◆ Given text:
★ ★ ★

Yet, these superlatives hint at only a small part of Dudas' identity, which has been shaped by her immigrant history, her faith and her experiences as a UTSA pre-med student.
"When I was seven, my family and I were miraculously given visas to come to the United States from Romania," wrote Dudas in her personal statement for her medical school application. Her family first landed in Sacramento. What followed for the elementary school student were struggles to learn English and an immigrant's determination to excel in school.
In 2004, the Dudas family relocated from Sacramento, Calif., to Boerne, where Dudas finished high school. At UTSA, she enrolled in the Honors College and began pursuing her degree in biology with a minor in psychology. (Dudas now has a brother attending UTSA as well.)
She credits Thomas Forsthuber, professor of immunology in the biology department, for some of the best pre-professional classes she has had at UTSA.
"In the advanced clinical medicine class, we had case studies of patients. We had to try and figure out what disease they had, and then present our study to the class. It's how real medical school is, and I loved it," she said.

★ ★ ★

◆ Entries supplied:
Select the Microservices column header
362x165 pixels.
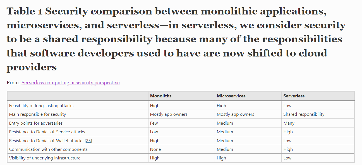231,96
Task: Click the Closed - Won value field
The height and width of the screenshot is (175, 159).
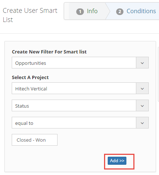Action: point(34,140)
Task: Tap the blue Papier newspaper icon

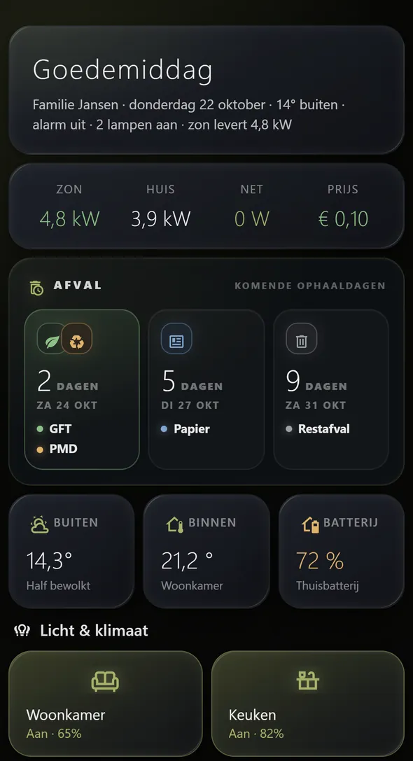Action: [176, 341]
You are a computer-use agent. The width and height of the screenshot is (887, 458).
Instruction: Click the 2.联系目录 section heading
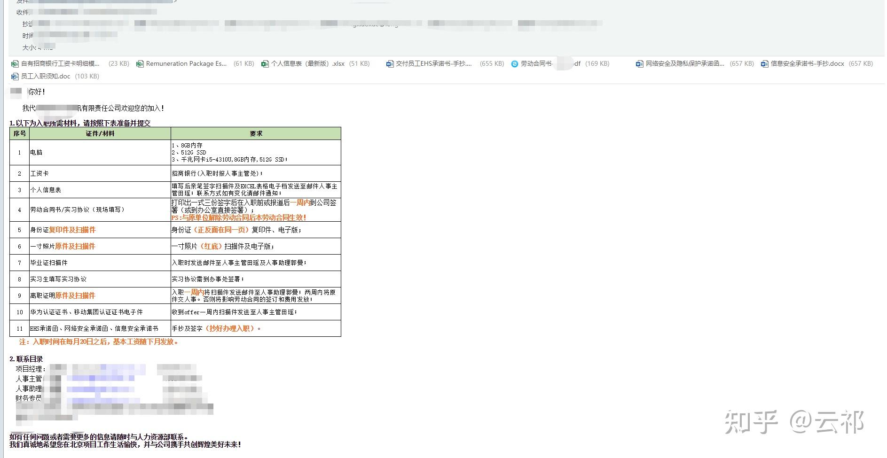pyautogui.click(x=26, y=359)
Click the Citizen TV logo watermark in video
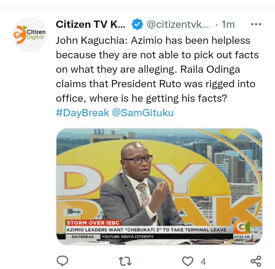Viewport: 275px width, 269px height. (x=243, y=227)
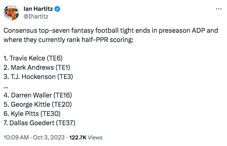Select the Darren Waller (TE16) line
This screenshot has width=227, height=146.
[38, 95]
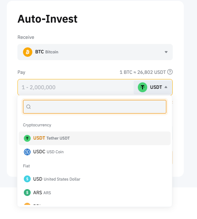Image resolution: width=197 pixels, height=219 pixels.
Task: Click the up arrow beside USDT
Action: click(x=166, y=87)
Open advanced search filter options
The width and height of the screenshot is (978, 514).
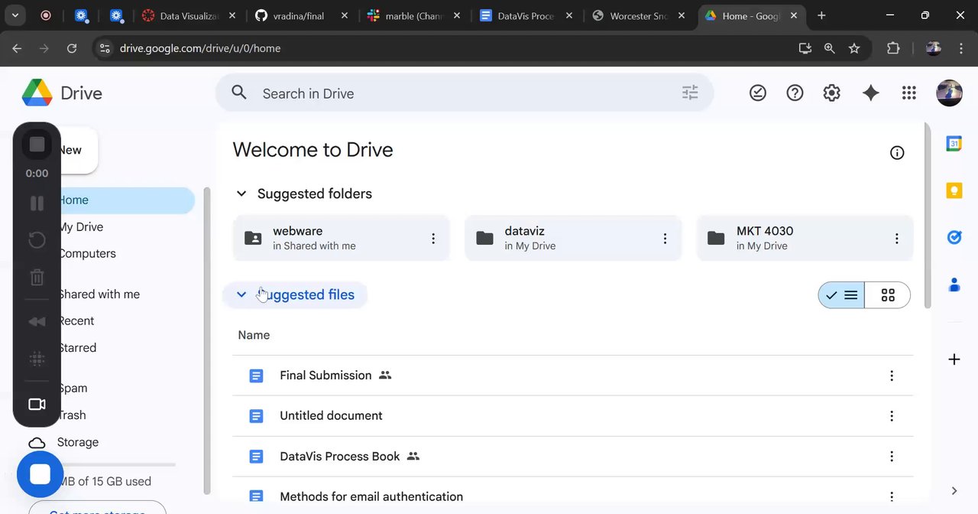pyautogui.click(x=689, y=93)
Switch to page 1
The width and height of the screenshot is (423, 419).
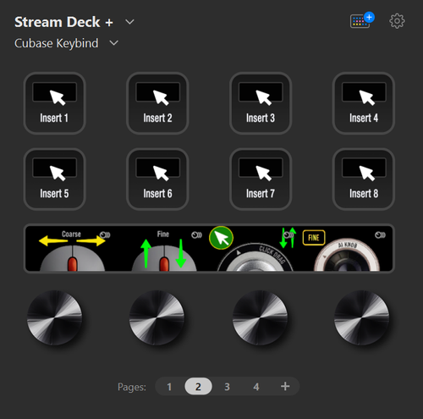coord(169,387)
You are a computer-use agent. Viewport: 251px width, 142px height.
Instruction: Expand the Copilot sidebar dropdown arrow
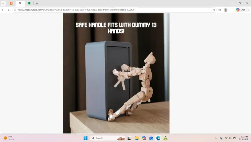click(x=248, y=10)
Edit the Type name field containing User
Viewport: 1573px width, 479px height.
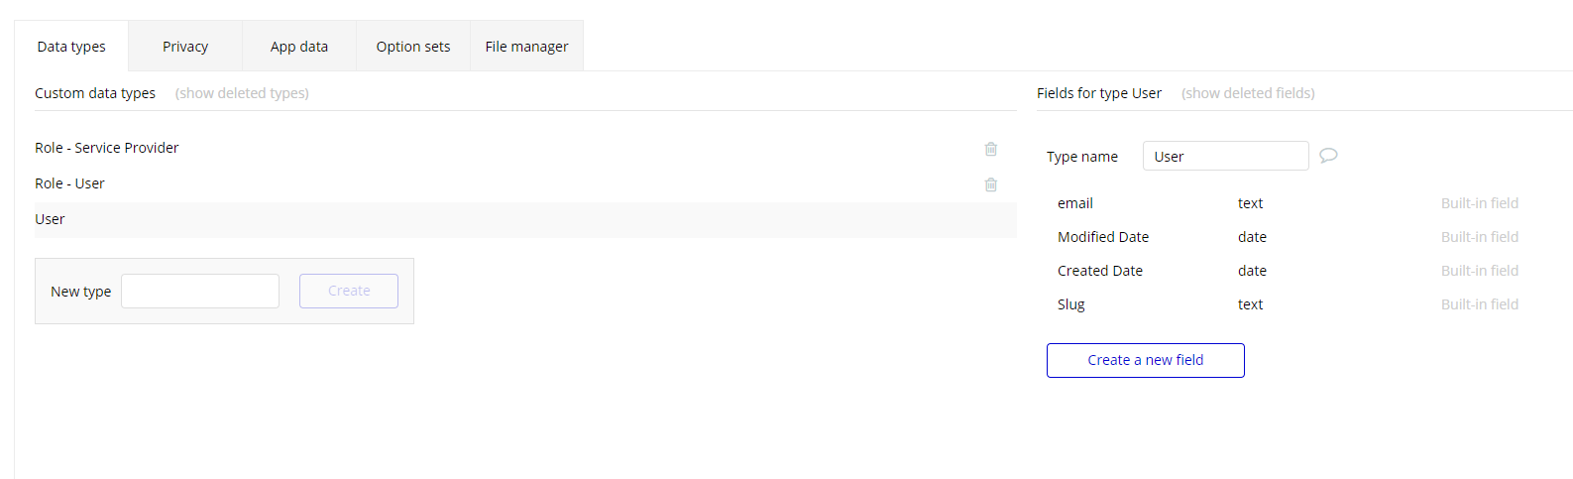(x=1225, y=156)
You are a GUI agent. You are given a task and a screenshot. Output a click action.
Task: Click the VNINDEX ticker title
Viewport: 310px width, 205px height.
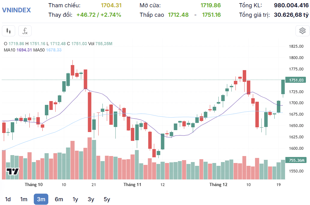click(x=16, y=10)
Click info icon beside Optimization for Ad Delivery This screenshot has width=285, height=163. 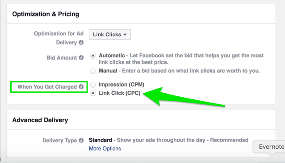click(81, 43)
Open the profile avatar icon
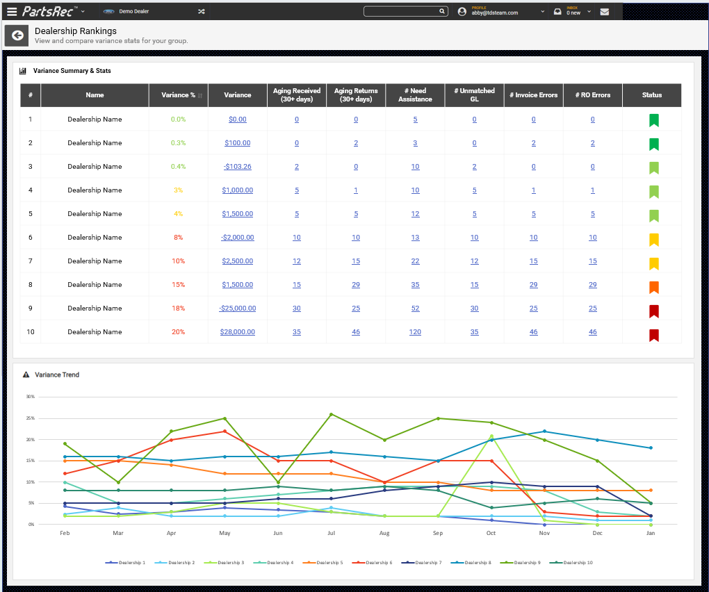This screenshot has height=592, width=709. (x=462, y=12)
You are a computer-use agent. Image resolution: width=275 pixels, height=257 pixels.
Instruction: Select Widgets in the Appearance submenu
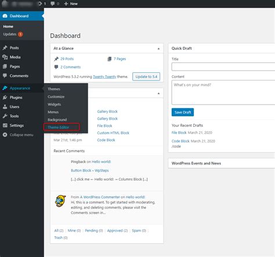click(x=55, y=104)
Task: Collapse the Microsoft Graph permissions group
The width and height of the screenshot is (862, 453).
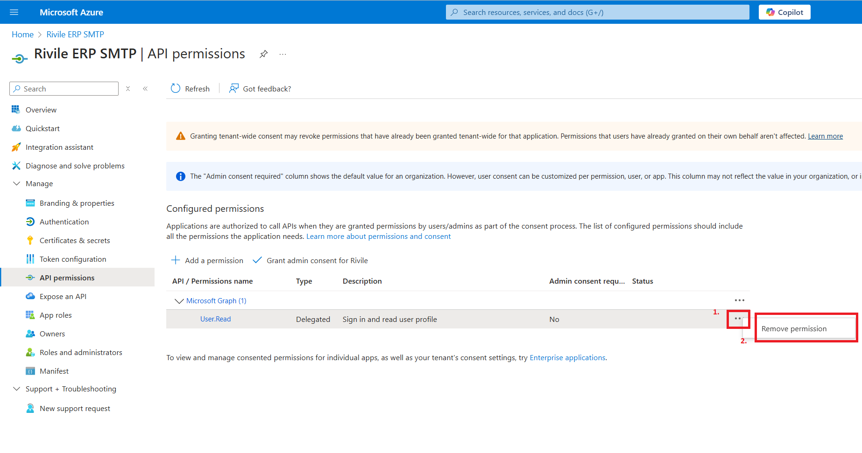Action: pyautogui.click(x=179, y=301)
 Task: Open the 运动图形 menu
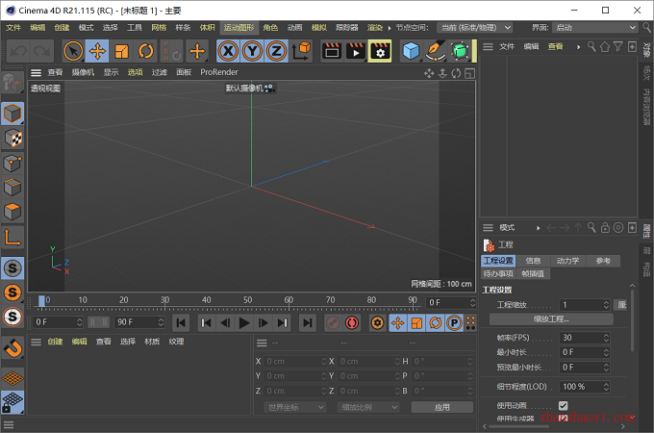(239, 28)
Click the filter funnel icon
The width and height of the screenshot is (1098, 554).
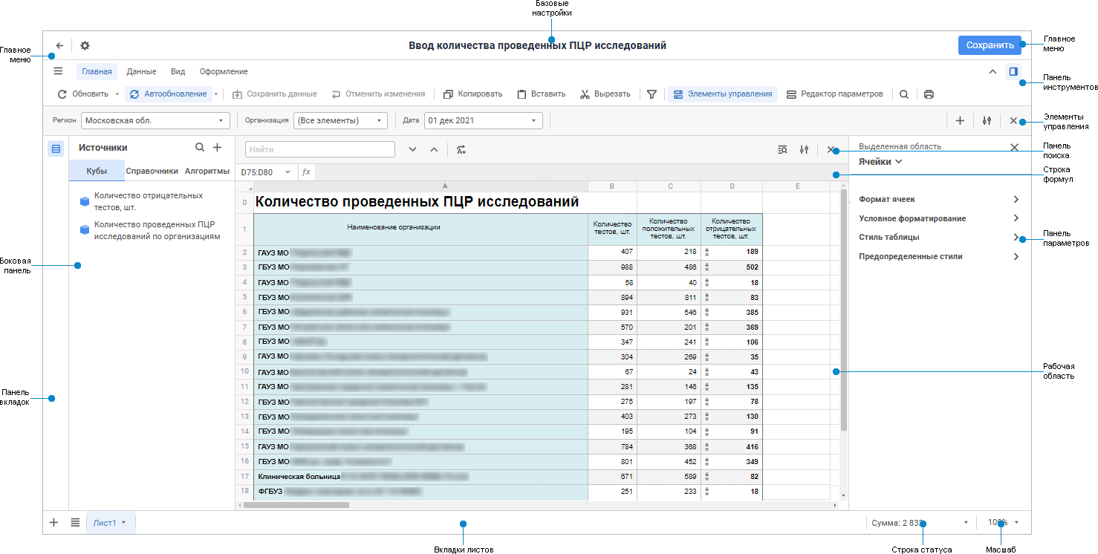click(x=652, y=94)
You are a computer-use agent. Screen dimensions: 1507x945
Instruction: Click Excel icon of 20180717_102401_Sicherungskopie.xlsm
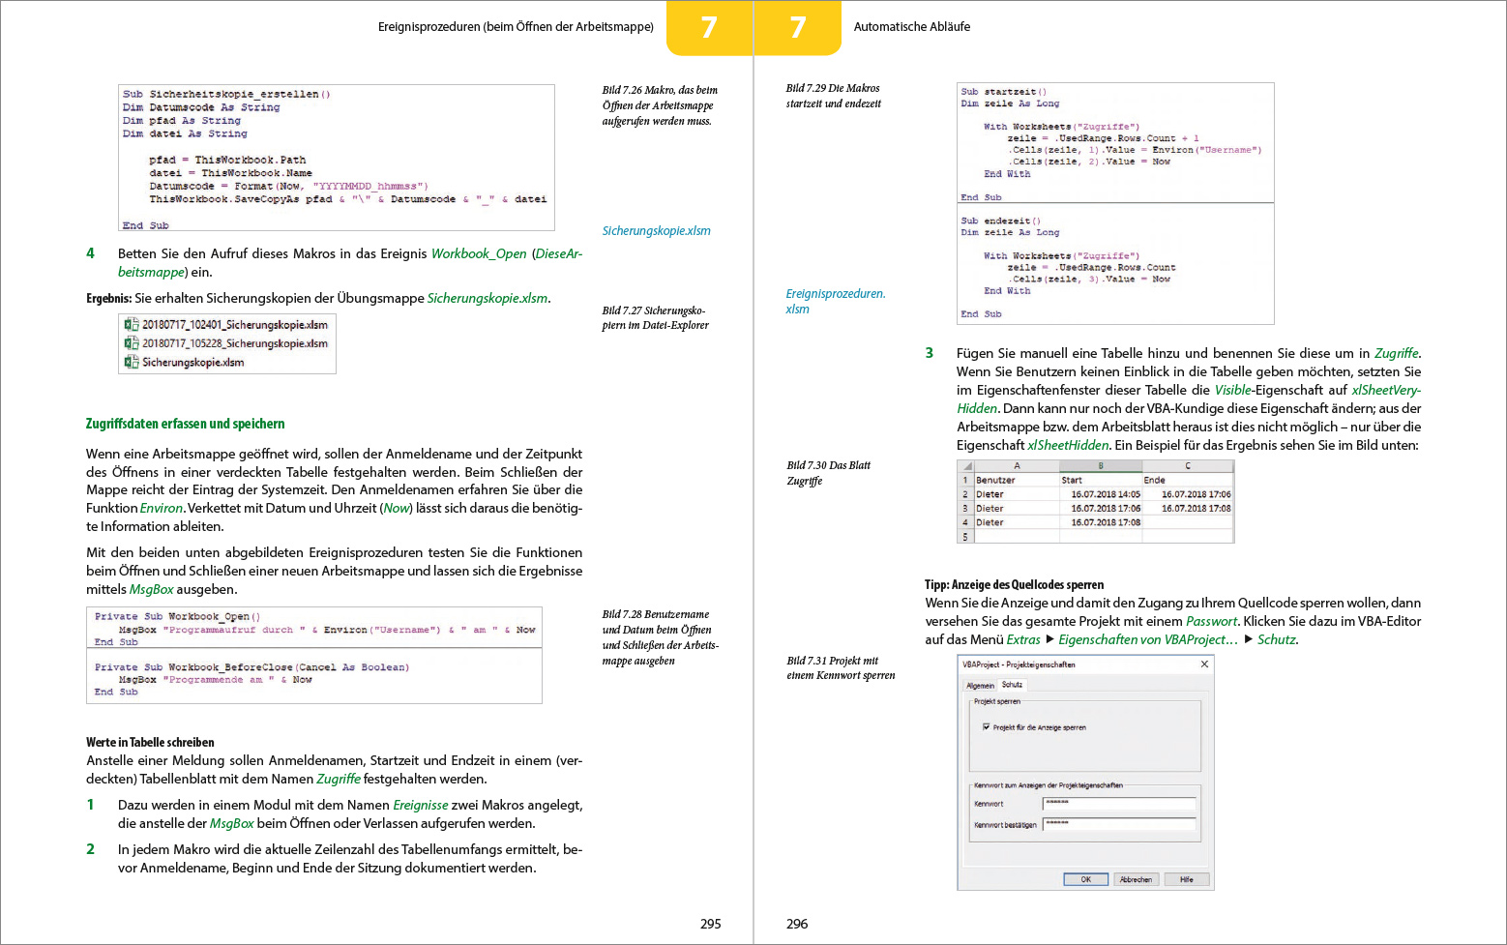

★ ★ ★

◆ Complete the following:
**A)** List every city and every country named in the Dudas profile above the rows.
**B)** Please write out the part of the Dudas profile above the rows from "In 2004, the" to "had at UTSA.".
**C)** According to the Dudas profile above the rows, what subject did Dudas choose as her minor at UTSA?

◆ Exercise results:
**A)** Romania, the United States, Sacramento, Boerne

**B)**
In 2004, the Dudas family relocated from Sacramento, Calif., to Boerne, where Dudas finished high school. At UTSA, she enrolled in the Honors College and began pursuing her degree in biology with a minor in psychology. (Dudas now has a brother attending UTSA as well.)
She credits Thomas Forsthuber, professor of immunology in the biology department, for some of the best pre-professional classes she has had at UTSA.

**C)** Psychology.